(Stored data)
::::::::
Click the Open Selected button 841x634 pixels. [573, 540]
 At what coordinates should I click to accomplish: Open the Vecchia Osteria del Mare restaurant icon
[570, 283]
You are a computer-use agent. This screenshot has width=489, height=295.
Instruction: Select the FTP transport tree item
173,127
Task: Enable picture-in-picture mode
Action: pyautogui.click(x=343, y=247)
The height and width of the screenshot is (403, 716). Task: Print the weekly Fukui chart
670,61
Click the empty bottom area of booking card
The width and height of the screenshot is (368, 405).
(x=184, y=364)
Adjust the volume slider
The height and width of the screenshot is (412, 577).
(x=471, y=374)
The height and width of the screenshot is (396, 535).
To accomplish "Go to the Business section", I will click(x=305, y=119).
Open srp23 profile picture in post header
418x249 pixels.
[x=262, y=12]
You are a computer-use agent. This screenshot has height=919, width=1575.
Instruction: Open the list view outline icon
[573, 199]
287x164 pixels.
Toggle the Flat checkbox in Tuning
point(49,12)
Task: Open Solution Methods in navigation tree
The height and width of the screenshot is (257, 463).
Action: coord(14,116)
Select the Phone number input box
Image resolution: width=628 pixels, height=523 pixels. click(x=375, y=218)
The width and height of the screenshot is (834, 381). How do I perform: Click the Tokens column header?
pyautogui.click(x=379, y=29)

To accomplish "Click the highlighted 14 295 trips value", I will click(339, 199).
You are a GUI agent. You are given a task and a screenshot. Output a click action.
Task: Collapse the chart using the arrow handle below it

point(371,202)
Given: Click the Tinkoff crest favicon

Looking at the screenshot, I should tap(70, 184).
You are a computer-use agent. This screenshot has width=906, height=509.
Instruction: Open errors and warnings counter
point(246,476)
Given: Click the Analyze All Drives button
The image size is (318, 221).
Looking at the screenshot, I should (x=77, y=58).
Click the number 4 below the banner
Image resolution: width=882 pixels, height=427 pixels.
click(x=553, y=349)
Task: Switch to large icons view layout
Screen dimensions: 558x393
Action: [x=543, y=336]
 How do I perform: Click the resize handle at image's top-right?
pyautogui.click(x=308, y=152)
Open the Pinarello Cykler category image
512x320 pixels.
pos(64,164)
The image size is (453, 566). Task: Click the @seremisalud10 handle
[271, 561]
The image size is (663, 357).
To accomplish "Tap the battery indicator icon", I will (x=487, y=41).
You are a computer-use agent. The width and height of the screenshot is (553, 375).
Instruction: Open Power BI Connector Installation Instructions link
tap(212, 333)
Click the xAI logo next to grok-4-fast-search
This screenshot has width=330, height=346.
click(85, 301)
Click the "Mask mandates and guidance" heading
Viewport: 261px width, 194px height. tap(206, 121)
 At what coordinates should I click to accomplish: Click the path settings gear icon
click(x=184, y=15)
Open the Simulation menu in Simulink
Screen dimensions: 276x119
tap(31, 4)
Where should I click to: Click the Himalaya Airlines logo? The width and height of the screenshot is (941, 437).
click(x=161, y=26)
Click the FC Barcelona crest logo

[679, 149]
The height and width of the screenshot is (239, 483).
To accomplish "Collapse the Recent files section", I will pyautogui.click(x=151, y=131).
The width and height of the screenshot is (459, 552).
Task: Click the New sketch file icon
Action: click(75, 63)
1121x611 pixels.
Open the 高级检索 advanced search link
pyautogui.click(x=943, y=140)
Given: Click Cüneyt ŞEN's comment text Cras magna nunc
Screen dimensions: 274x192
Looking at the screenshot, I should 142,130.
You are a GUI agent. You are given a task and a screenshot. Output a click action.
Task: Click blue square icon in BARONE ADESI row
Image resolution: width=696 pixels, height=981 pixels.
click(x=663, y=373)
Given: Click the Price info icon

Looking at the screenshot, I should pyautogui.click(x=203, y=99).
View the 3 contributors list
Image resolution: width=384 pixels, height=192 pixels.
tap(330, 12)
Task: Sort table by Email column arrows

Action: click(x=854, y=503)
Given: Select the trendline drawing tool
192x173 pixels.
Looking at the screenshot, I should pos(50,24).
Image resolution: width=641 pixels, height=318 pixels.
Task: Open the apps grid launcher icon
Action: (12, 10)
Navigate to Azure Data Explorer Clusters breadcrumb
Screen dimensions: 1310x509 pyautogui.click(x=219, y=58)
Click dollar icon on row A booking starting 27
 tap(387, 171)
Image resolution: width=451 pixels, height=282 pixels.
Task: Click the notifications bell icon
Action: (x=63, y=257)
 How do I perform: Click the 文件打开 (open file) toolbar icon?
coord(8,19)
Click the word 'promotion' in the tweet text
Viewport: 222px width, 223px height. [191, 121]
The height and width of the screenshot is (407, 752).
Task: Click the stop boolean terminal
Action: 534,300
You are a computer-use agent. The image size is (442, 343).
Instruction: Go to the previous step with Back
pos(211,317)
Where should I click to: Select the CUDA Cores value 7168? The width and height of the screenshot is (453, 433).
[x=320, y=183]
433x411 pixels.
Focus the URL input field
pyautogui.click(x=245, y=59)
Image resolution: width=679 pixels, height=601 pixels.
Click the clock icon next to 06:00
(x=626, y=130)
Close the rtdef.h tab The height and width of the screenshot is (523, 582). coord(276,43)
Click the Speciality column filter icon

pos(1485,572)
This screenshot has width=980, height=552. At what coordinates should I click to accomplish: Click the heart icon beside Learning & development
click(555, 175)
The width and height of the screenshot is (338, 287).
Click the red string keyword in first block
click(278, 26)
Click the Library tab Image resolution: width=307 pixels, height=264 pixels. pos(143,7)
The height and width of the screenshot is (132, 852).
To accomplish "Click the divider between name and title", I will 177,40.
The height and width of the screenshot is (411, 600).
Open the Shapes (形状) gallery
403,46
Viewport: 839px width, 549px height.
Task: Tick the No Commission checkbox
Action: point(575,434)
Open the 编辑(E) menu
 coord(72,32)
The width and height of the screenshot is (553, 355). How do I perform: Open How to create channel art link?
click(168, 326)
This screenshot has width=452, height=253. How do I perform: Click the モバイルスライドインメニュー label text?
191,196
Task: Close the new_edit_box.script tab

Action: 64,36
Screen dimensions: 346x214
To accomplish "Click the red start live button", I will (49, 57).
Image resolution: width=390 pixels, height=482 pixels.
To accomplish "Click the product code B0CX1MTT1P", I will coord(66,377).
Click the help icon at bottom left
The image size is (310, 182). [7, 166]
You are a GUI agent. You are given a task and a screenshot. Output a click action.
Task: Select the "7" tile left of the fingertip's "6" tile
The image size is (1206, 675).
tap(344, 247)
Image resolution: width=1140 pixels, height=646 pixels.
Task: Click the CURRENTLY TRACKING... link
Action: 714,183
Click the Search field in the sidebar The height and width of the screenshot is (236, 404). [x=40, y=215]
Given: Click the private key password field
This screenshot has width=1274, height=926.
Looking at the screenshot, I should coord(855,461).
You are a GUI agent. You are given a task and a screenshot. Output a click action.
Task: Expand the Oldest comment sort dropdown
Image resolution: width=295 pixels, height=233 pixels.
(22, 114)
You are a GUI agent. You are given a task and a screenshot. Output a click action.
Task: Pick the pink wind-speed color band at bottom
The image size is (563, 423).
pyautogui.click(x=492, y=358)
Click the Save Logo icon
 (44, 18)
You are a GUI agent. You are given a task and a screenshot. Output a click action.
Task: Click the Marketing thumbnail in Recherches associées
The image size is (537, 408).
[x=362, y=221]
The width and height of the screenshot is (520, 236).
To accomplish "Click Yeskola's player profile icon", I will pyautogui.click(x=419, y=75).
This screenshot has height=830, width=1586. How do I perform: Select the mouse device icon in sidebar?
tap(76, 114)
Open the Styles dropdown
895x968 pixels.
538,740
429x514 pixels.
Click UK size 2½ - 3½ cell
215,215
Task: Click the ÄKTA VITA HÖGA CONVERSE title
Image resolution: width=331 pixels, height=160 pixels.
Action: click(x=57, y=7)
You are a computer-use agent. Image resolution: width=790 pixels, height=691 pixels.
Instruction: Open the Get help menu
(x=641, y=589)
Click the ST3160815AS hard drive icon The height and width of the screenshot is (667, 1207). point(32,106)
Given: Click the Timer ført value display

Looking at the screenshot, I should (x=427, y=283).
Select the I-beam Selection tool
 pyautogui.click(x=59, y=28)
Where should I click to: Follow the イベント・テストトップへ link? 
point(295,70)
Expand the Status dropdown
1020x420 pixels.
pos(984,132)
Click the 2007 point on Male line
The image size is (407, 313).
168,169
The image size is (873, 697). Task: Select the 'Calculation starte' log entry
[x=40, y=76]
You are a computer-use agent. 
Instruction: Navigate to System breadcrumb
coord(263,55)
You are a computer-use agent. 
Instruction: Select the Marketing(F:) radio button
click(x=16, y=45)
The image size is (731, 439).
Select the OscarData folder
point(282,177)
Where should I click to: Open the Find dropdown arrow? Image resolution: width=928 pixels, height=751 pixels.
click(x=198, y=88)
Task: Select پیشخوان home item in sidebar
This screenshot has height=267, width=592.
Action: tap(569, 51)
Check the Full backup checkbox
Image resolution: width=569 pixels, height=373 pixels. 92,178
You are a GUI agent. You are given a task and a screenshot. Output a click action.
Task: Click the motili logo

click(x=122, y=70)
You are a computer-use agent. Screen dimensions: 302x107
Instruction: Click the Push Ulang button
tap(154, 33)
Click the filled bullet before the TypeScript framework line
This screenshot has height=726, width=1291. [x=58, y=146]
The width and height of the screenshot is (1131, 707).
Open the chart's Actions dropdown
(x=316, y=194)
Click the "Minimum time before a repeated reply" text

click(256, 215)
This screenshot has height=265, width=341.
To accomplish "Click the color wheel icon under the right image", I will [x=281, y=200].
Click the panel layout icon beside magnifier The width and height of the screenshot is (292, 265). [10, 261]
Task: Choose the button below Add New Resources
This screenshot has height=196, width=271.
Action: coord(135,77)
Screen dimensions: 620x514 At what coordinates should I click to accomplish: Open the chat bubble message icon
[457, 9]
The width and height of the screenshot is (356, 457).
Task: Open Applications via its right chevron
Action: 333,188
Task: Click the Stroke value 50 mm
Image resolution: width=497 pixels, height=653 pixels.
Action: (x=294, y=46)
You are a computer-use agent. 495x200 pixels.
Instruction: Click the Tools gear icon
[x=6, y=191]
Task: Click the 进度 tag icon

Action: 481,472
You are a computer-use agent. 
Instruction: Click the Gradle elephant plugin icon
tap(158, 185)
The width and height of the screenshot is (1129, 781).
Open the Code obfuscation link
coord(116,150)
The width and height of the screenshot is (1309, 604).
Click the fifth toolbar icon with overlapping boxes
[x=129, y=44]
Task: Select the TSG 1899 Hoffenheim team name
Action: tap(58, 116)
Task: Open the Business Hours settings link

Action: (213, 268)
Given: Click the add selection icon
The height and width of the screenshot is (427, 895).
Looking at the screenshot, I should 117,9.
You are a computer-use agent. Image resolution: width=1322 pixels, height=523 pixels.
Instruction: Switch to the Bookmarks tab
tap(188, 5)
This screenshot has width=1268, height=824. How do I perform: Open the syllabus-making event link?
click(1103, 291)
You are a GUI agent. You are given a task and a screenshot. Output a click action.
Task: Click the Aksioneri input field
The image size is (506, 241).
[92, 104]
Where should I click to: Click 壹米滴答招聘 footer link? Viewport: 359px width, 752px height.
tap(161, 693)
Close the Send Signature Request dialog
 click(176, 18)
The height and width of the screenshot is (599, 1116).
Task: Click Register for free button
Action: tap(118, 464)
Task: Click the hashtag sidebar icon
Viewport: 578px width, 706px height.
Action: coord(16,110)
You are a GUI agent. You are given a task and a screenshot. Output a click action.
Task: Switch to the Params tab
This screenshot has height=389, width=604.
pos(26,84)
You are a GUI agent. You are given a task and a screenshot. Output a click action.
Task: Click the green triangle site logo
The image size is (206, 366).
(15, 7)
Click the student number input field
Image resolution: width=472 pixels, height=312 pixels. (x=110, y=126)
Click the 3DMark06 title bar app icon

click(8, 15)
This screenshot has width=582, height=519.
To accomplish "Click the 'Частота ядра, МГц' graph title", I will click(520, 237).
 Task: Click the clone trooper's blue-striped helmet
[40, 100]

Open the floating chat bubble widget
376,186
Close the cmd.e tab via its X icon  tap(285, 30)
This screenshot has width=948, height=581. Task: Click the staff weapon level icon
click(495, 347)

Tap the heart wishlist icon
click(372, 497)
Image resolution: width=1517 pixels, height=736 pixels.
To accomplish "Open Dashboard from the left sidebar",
::::::::
**Task details:**
Within the entries above, find every line where the string "color" occurs, and copy it.

**Solved problem:**
Task: Pick the pink wind-speed color band at bottom
To accomplish "Click the color wheel icon under the right image", I will [x=281, y=200].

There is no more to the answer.